MY DOG CLEO

    CLEO AND MEour first days together in 1998 and our last day together 2001

My Cleo dog came to live with me in 1998. She was described to me as a back-yard Poodle, two and a half years old, apricot in colour and weighed eleven pounds. Her tail had not been clipped and was long and fluffy. They said, “She is quite beautiful”. She’d been given to them by a working couple who lived in Parksville. The working couple would tether Angel on their clothes line when they went to work. The couple had heard about Pacific Assistance Dog Society from a friend and thought Angel (her name at the time but was later changed by P.A.D.S. to Cleo). Cleo tested to be intelligent and fearless, both characteristics needed to be trained as a working dog.

I’d been diagnosed with a benign brain tumour (acoustic neuroma) in 1981 and I had undergone a fifteen-and-a-half-hour micro surgery. The tumour was successfully removed but I was left with some residual effects: I was deaf in my left ear; I had a badly bruised facial nerve and a damaged vestibular nerve. I’d often feel tippy when I walked; I had short term memory loss and couldn’t sequence information the way I did before the surgery; my left eye was a little wonky and my smile was crocked, I was embarrassed when food would pop out of my mouth because of the weak muscles in my mouth; I could hear sound but it was flat and I had no idea what direction it was coming from, word discrimination was blurred. The two years after my surgery were long and difficult for both me and our family, in fact it was traumatic. My more than twenty-year marriage ended. I was determined to make the best possible recovery; I returned to college to upgrade my education so I could re-enter the work force after being an at-home mum for the past twenty-two years.

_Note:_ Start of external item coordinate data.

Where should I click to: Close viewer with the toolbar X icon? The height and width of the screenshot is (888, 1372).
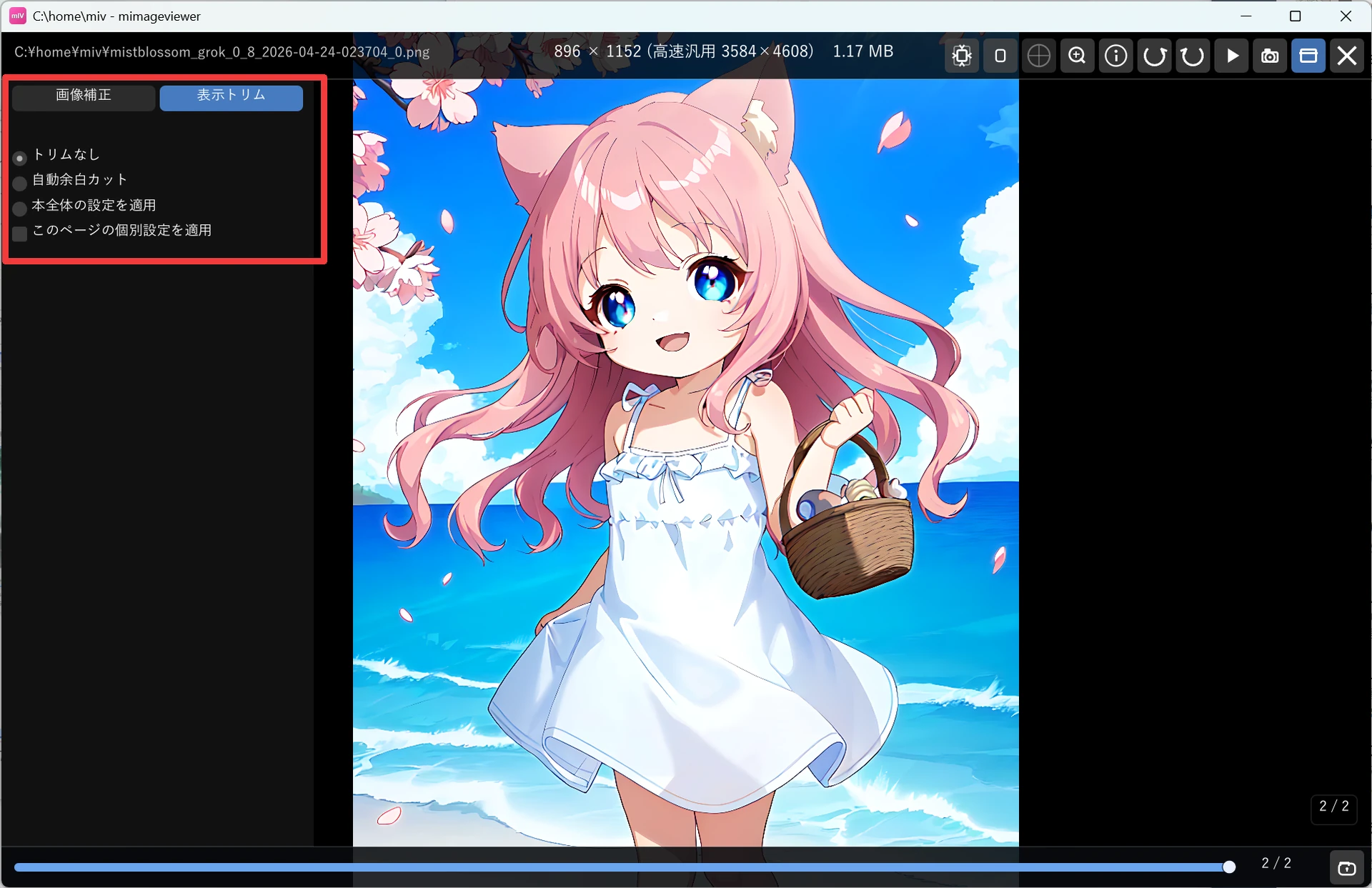1347,56
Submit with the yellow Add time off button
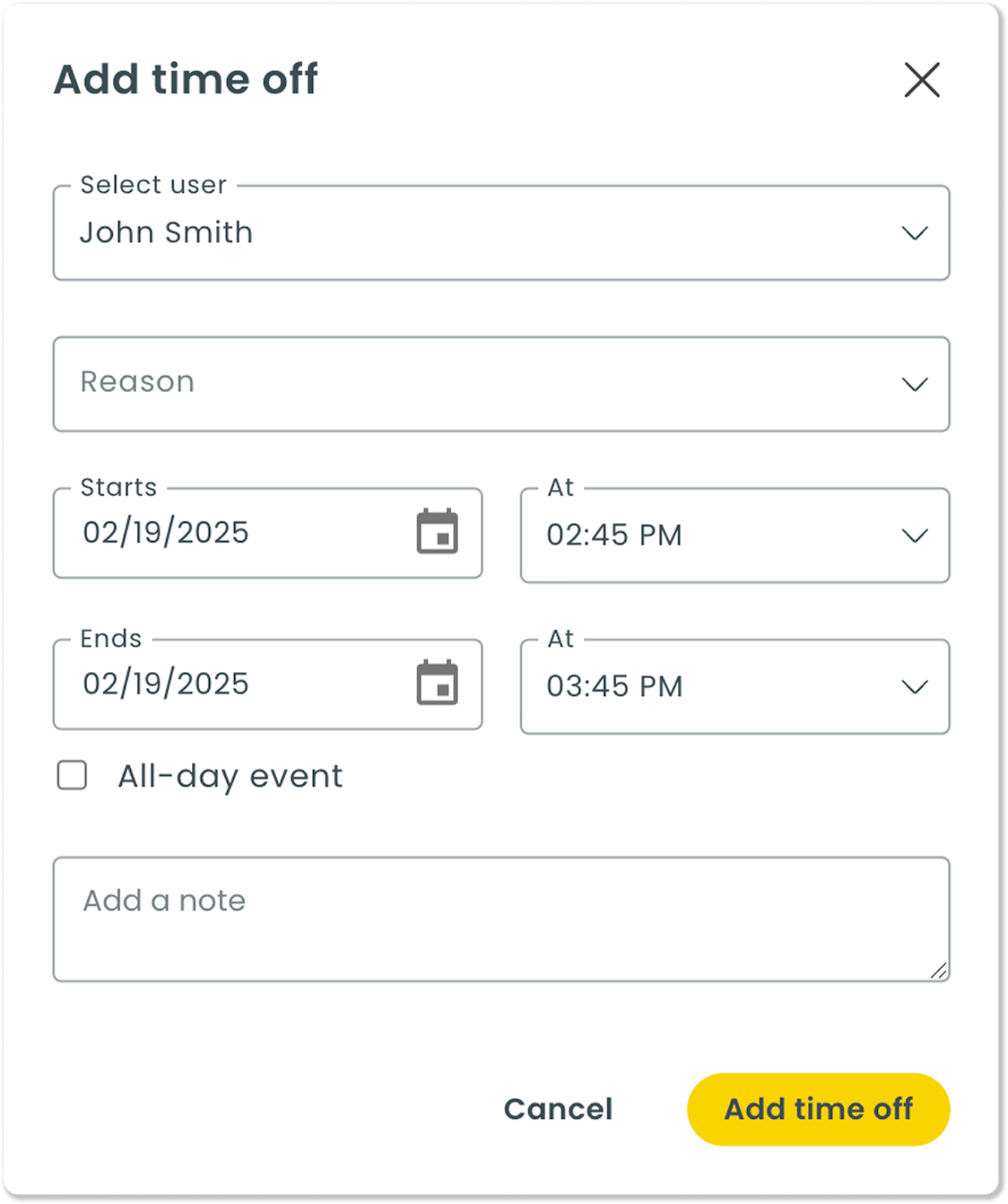The width and height of the screenshot is (1008, 1204). point(818,1109)
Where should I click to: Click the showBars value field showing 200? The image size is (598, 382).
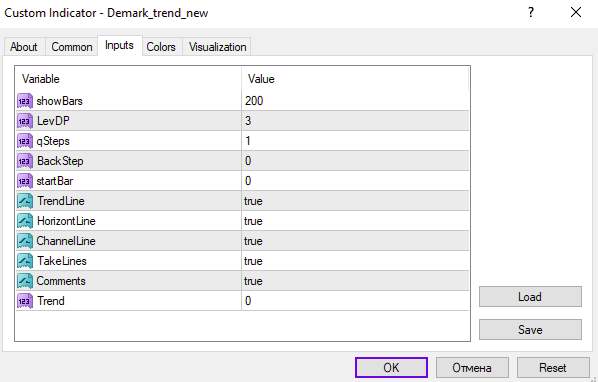355,101

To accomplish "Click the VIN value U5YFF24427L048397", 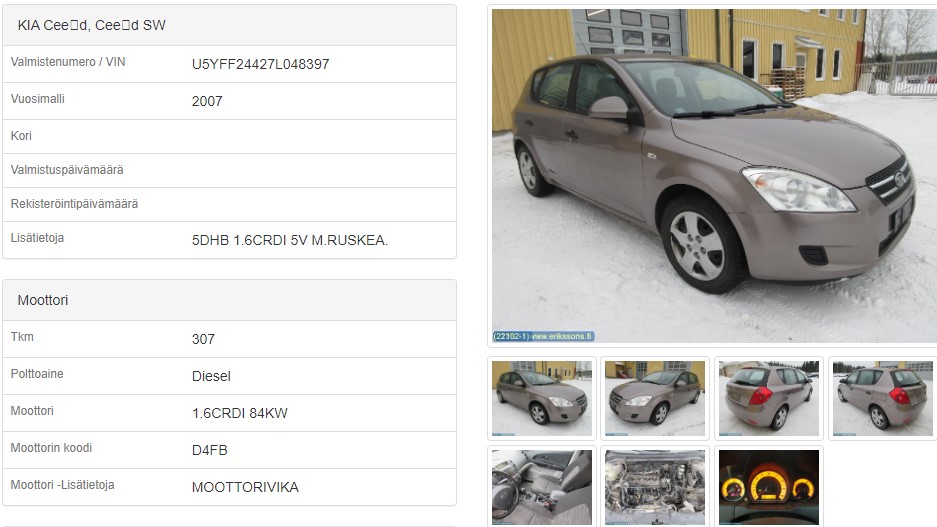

An employment counsellor, Leslie, from the Deaf and Hard of Hearing Association who was profoundly deaf was working with me to help me re-enter the work place. In one of our sessions she told me about her professionally trained hearing dog and as she talked about her dog I felt an overwhelming desire to have one too. She said they were very expensive. I didn’t have much money but I did have a house and I said, “I will sell my house if I have to”. Leslie contacted P.A.D.S. and had them send me an application form. I was told there would be a very long wait but to my surprise within a few months I got a phone call from them saying they had a dog for me. They told me her ten-month training had been sponsored and paid for by a party who lived in North Vancouver and the only cost to me would be for her kennel, leash and her insignia P.A.D.S. Jacket. Thankfully, I was then full-time employed as an Early Childhood Educator Arrangements were made for me to be off work for a week so the trainer from P.A.D.S. could come and train ME to work with the dog.

I watched from my dining room window as the trainer and Cleo walked down our long driveway. I couldn’t believe my eyes…she was beautiful. As I watched her walking down the driveway with proud, quick, assured steps, her long tail swooped up over her back I wondered how she could be so beautiful and smart at the same time. The trainer introduced us and said she would leave us to get acquainted with one another and would return in the morning for a boot-camp day of hard work. Upon return she said, “Cleo looks different…so relaxed and happy, I think she has really bonded with you.”

When the boot camp training week was over I asked Terry a very difficult question. I said, “I cannot imagine how I will deal with her death when that happens?” She said, “You will deal with that when it happens”. It was difficult. When it happened I went to bed and covered my head for days.

Cleo was my best friend, helper and restorer of life for twelve loving years. December 26, 2001 my good friend, Gaye picked us up and drove us to the Vet and then to the doggy crematorium. I had Cleo wrapped in her favourite blanket. My son Bruce brought the blanket back for me as a gift from Mexico and Cleo would, when she could, would snuggle into it. When the needle went into her leg I held her on her back close to my heart. She didn’t flinch. We looked deep into each other eyes. Her eyes told me she trusted me and my eyes told her I loved her. I will always miss her, and remember her in gratitude and love.